Sometimes you might not want to do this. Perhaps you have customised configuration files set up locally so that a system works on your own machine. Maybe you have folders of test data or images that are needed to make working on the project on your machine easier. Perhaps you want to preserve log files you’ve created during testing. Maybe its a large project and you don’t want to drag it all down from a remote server again.

With a little bit of shell scripting, you can reassign an existing working copy to use a new repository.

Note: this works for me, but please make a copy of your project before running any of these scripts – I can’t guarantee that nothing will go wrong!

First an acknowledgement: the original idea for these scripts came from a page written by Frank Naumann about the FreeMiNT CVS Repository.

Okay, on to the scripts. They are written for the bash shell. If you’re impatient you can just download the scripts and hack away. The download includes a couple of additional scripts that will display the location of the CVS Root and CVS Repository for a working copy without changing anything.

First off we need to change the CVS Root for the working copy. Here’s the script that will do the job:

#!/bin/bash
# Test whether we got an argument for the new CVS Root value - exit if not
# 	-z <somestring> is a bash conditional experssion that returns true 
# 	if the <somestring> has a zero length
if [ -z "$1" ]; then 
  echo "

You must supply a new value for CVSRoot
usage: $0 <newcvsrootvalue>

Examples: 
	To change to an external repository accessed via ssh:
	./changerepository.sh :ext:crb@webdevcvs:/Users/Shared/cvsrep
	
	To change to a local repository:
	./changerepository.sh /Users/Shared/cvsrep
"
  exit
fi
# if we were passed a new CVS Root value on the command line, assign it to
# the newRoot variable
newRoot=$1
# walk the current directory (find . ) and if the path matches */CVS/Root, 
# slap the new CVS Root into the files found
find . -path "*/CVS/Root" | while read f; do
  echo $newRoot > $f
done
	

To run this script and change the root, copy and paste the code into your favourite text editor, save it as changeroot.sh in the root directory of your working copy and chmod it to be executable.

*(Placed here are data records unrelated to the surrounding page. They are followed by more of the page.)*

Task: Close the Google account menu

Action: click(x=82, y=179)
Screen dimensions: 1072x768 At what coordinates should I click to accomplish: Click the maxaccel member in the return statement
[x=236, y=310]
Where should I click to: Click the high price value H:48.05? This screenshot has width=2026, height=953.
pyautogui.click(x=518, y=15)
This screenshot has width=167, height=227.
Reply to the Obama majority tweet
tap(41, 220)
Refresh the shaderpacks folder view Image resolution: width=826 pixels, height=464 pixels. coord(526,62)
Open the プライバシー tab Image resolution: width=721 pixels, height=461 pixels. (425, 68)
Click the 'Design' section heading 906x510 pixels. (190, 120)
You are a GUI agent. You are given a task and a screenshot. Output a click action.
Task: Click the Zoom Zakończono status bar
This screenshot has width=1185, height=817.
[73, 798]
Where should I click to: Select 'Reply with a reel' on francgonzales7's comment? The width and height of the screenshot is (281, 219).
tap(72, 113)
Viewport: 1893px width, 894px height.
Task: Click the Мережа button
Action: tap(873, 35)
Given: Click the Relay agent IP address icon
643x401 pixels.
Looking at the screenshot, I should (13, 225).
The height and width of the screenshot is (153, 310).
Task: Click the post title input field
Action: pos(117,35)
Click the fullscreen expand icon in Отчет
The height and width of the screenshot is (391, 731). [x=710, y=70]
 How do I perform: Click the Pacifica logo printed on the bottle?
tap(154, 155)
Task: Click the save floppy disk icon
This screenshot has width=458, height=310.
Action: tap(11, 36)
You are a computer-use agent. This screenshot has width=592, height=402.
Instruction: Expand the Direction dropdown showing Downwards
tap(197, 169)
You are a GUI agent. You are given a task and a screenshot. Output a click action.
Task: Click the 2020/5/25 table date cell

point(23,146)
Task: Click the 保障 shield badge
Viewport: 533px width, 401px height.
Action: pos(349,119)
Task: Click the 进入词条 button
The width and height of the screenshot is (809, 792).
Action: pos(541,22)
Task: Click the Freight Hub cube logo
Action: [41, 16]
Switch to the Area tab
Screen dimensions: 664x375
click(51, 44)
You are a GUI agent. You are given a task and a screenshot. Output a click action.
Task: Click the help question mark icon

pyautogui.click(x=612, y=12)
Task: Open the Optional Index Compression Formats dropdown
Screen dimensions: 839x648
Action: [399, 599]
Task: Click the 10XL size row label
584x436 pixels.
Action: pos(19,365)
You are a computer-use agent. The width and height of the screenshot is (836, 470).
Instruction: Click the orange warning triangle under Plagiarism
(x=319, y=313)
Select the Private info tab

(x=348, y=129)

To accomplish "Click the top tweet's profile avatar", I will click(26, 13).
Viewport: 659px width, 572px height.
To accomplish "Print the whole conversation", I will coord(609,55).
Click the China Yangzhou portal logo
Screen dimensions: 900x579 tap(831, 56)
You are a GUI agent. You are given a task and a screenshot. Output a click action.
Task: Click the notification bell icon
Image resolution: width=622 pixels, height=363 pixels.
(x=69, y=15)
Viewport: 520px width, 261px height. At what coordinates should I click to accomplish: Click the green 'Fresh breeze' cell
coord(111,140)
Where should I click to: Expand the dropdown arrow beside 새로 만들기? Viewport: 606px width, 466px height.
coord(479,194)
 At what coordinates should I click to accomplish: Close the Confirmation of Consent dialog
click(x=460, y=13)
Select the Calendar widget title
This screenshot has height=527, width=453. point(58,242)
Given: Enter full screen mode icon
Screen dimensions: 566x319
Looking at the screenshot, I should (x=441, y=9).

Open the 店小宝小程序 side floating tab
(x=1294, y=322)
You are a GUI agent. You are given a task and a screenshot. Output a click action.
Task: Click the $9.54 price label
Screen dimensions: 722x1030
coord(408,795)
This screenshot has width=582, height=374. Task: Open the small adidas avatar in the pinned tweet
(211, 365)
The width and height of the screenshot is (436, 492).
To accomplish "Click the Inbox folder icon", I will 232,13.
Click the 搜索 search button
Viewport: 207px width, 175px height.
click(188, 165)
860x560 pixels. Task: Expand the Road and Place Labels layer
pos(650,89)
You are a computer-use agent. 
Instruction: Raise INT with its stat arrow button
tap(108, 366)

You can then run it using

./changeroot.sh [newcvsrootvalue]

Where [newcvsrootvalue] is the name of your new CVS Root, for example:

./changeroot.sh :ext:me@newrepository.net:/usr/local/cvsrep

If its just the host name of your repository that has changed, you’re done. If the path to the repository has changed too, you need to also change the CVS Repository path for the working copy. For example, lets say your original repository was located in /usr/local/cvsrep (the default location for cvs repositories). On the new host machine, you’ve decided that you want it on a different volume, so the new path to the repository is /newvol/dev/cvsrep. Here’s a script that will let you tell your working copy about the new path:

#!/bin/bash
# Test whether we got an argument for the new CVS Repository value - exit if not
# 	-z <somestring> is a bash conditional experssion that returns true 
# 	if the <somestring> has a zero length
if [ -z "$1" ] || [ -z "$2" ]; then 
  echo "

You must supply the old and new values for CVS Repository
usage: $0 <oldcvsrepositoryvalue> <newcvsrepositoryvalue>

Example: 
	./changerepository.sh /usr/dev/cvsrep /Users/Shared/cvsrep
"
  exit
fi
# Assign Repository values passed on the command line
old_repos=$1
new_repos=$2
# walk the current directory (find . ) and if the path matches */CVS/Repository, 
# replace the old  CVS Repository location with the new. We use % to delimit the
# regular expression as we expect the locations to include / slashes.
find . -path "*/CVS/Repository" | while read f; do
  newRepository=`cat $f | sed -e s%$old_repos%$new_repos%`
  echo $newRepository > $f
done
	

To run this script and change the repository path, copy and paste the code into your favourite text editor, save it as changerepository.sh in the root directory of your working copy and chmod it to be executable. You can then run it using:

./changerepository.sh [oldcvsrepositorypath] [newcvsrepositorypath]

For example:

./changerepository.sh /usr/dev/cvsrep /newvol/dev/cvsrep

You’re done – your existing working copy should now work fine with the new repository.